Ma allora proprio non riesce a resistere. Ghali senza polemica non riesce a stare. Con un post sui social ieri ha in sostanza accusato di "censura preventiva" l'organizzazione della Cerimonia inaugurale dei Giochi Olimpici di questa sera. Linguaggio aulico. Tono categorico. Indirizzato "a tutti". Ecco l'inizio: "Lo so. So quando una voce viene accettata. So quando viene corretta. So quando diventa di troppo. So perché vogliono uno come me. So anche perché non mi vorrebbero. So perché mi hanno invitato. So anche perché non ho più potuto cantare l'Inno d'Italia" ha scritto. In sostanza non può cantare l'inno in quanto Ghali e non perché magari nella stessa cerimonia ci sono altri artisti più titolati o più rappresentativi o, perché no?, anche più bravi. Insomma vede un complotto pure alla vigilia della sua partecipazione a un evento che dovrebbe accrescere lo spirito più armonioso e sportivo e invece, in questo caso diventa il pretesto per l'ennesima contestazione. Lecita per carità, ogni pensiero è libero nelle nazioni libere. Ma c'è circostanza e circostanza. C'è situazione e situazione. E questa non è decisamente la situazione ideale per fare altre polemiche, per accendere altri animi, per scatenare altri dibattiti. No, le Olimpiadi dovrebbero essere tutt'altro.
Prendete Snoop Dogg, un rapper che non è proprio uno stinco di santo a furia di eccessi e contestazioni. Come ha fatto a Parigi 2024, è arrivato a Milano in santa pace, ha fatto il tedoforo, è andato da McDonald's, ha giocato a bocce, insomma si è calato perfettamente nel clima olimpico.

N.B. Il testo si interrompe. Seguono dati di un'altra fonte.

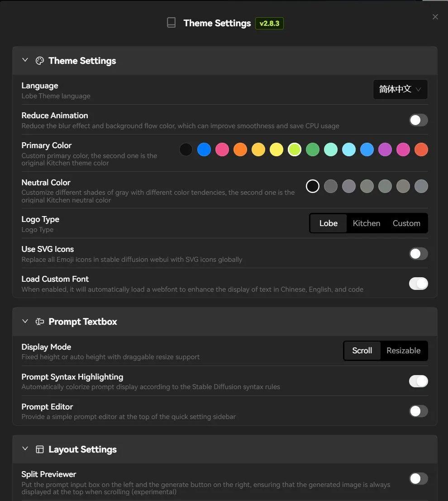Collapse the Layout Settings section
448x501 pixels.
click(25, 449)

Ghali no. Ghali contro tutti.
Lui continua così: "So perché mi hanno proposto di recitare una poesia sulla pace. So che poteva contenere più di una lingua. So che una lingua, quella araba, all'ultimo era di troppo. So che un mio pensiero non può essere espresso. So anche che un mio silenzio fa rumore. So che è tutto un Gran Teatro". In ogni caso "Ghali" e "silenzio" sono un ossimoro, visto che ha sempre pubblicamente preso posizioni di tutti i tipi, anche a favore dell'Associazione dei Palestinesi in Italia guidata da Mohammed Hannoun, considerato vicinissimo a Hamas: "Grazie per quello che fate", "Spero di vedervi presto", "Vi voglio bene". A prescindere da qualsiasi simpatia politica o culturale, tanti artisti sono stati criticati o addirittura bannati per prese di posizione molto meno evidenti ed entusiaste a favore di soggetti poi finiti sotto accusa per reati gravi ai confini del terrorismo.
Il lungo post di Ghali si conclude con un "a domani" che dovrebbe suonare ottimista e beneaugurante. Iniziano le Olimpiadi nelle quali, come è evidente, lo spirito dovrebbe essere conciliante. A meno che uno dei protagonisti della cerimonia iniziale lo tradisca e soffi forte sulla fiaccola della polemica.